Hanwha Aerospace is a major South Korean defense contractor that produces systems including the K9 self-propelled howitzer, the L-SAM long-range air defense missile, aircraft engines and space launch vehicles. Its stated goal for the collaboration is to advance unmanned weapons, with AI as the enabling technology to reduce battlefield risk and boost operational effectiveness.

The arrangement highlights a growing convergence between the defense and gaming sectors. The idea is that AI training for weapons requires vast data and testing environments, which virtual reality and game worlds can provide. Krafton’s popular Battle Royale game Battlegrounds is cited as a platform that can supply scalable, realistic simulations for iterative AI learning without real-world testing.
Industry observers point to an emerging trend in Korea where defense and information-technology players increasingly collaborate. The article notes NC AI, a subsidiary of NCSoft that released the AI foundation model BakI, which its executives say could support defense and digital-twin simulations. It also mentions Naver’s outreach into defense tech as part of broader industry movement.
In the United States, similar approaches are already in use. Lockheed Martin has built virtual training and test environments using Unreal Engine, a game development platform from Epic Games, to simulate flight and battlefield scenarios for advanced aircraft and autonomous systems. Anduril Industries, cited in the discussion, represents a prominent U.S. defense-tech firm pursuing rapid development and deployment of integrated sensor and autonomous systems.
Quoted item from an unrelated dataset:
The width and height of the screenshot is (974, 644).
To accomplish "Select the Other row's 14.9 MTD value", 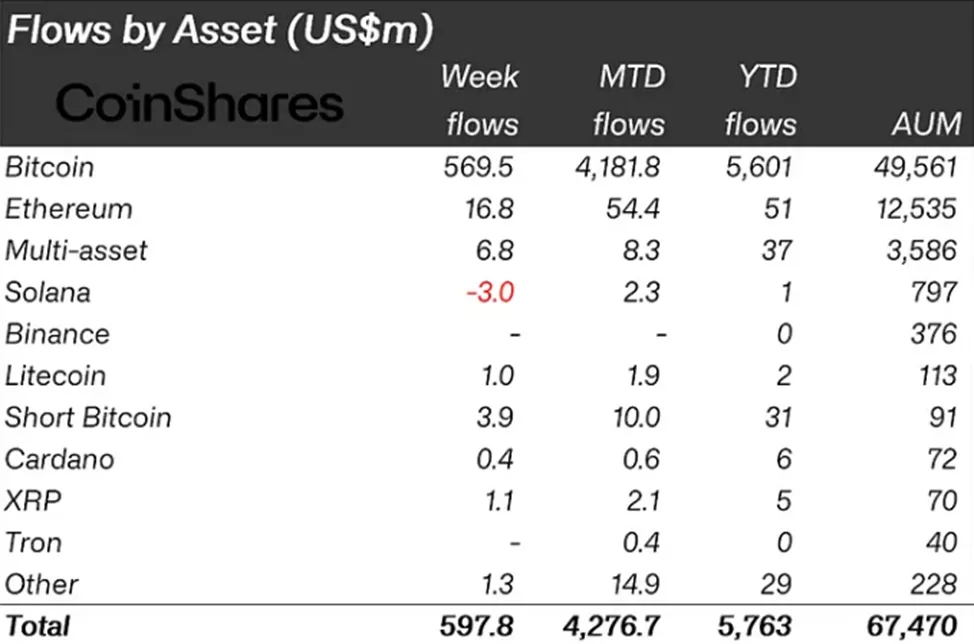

For U.S. policymakers and markets, the collaboration signals potential shifts in defense supply chains and technology collaboration with Korean firms. If the venture advances scalable AI platforms, simulation tools, and autonomous capabilities, it could influence procurement dynamics, licensing, and cross-border innovation in allied markets.
The announcement reflects a broader push to fuse gaming-era simulation and artificial intelligence with defense engineering, a trend that could accelerate unmanned weapons development and related innovation beyond Korea. No further details were provided on the JV’s structure or terms, but the move underscores growing cross-industry partnerships aimed at speeding defense tech progress.